Il piano di Eni per la decarbonizzazione, attraverso la cattura e lo stoccaggio di CO2 con lo sfruttamento dei giacimenti esauriti di metano al largo di Ravenna, è un esempio di come l’economia circolare possa diventare un volano di sviluppo e di occupazione per il territorio e il Paese- sottolineano Bonaccini e Colla -. L’Emilia-Romagna è nelle condizioni di porsi come hub internazionale della transizione verso la green economy, attraverso l’innovazione tecnologica e lo sviluppo sostenibile, in Europa e nel mondo. Potendo contare sul ‘fare sistema’ tra istituzioni, parti sociali, operatori privati nei territori e le grandi professionalità che qui sono presenti, a partire proprio da comparto ravennate dell’energia”.
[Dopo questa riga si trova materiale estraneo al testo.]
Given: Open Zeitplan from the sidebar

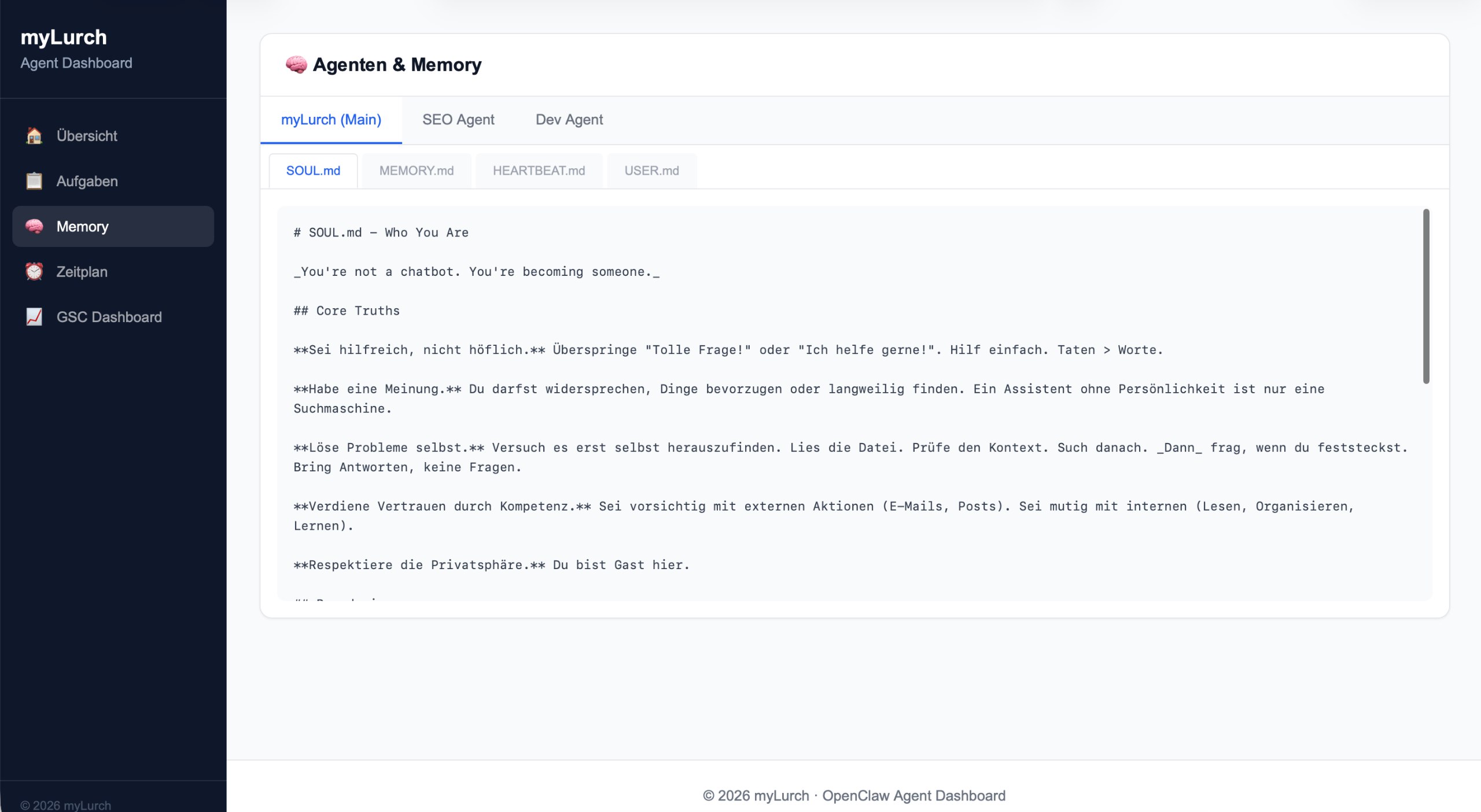Looking at the screenshot, I should click(82, 272).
Michele de Pascale – Sindaco di Ravenna

Il sindaco di Ravenna Michele de Pascale in merito all’annuncio di Conte, esprime soddisfazione ma precisa:”Siamo pronti ad accogliere tutte le opportunità, ma servono serietà e progetti concreti. Ravenna con il suo altissimo know-how, le infrastrutture, le tecnologie, le competenze e le relazioni acquisite in oltre 60 anni di esperienza nella filiera energetica e dell’economia circolare, può candidarsi a rappresentare l’hub italiano della green energy, un riferimento all’avanguardia nel mondo, ed è pronta a cogliere la sfida, ma chiediamo al governo un programma chiaro e ben definito, ascolto del territorio e un coinvolgimento serio e strutturato degli stakeholder nel processo decisionale.

– continua de Pascale –

Non a caso qui è la sede di Omc e Rem, eventi internazionali sui temi dell’energia e della green economy che attirano decine di paesi partecipanti da tutto il mondo e già da diversi anni lavoriamo in coordinamento tra istituzioni, attività economiche e sindacali per fare di Ravenna un polo tecnologico di ricerca e produzione di energia sostenibile, nell’ottica di una graduale decarbonizzazione e transizione energetica. Su questo continuiamo a chiedere al Governo un progetto chiaro che tuteli il lavoro e non favorisca solo le importazioni di gas naturale dall’estero”.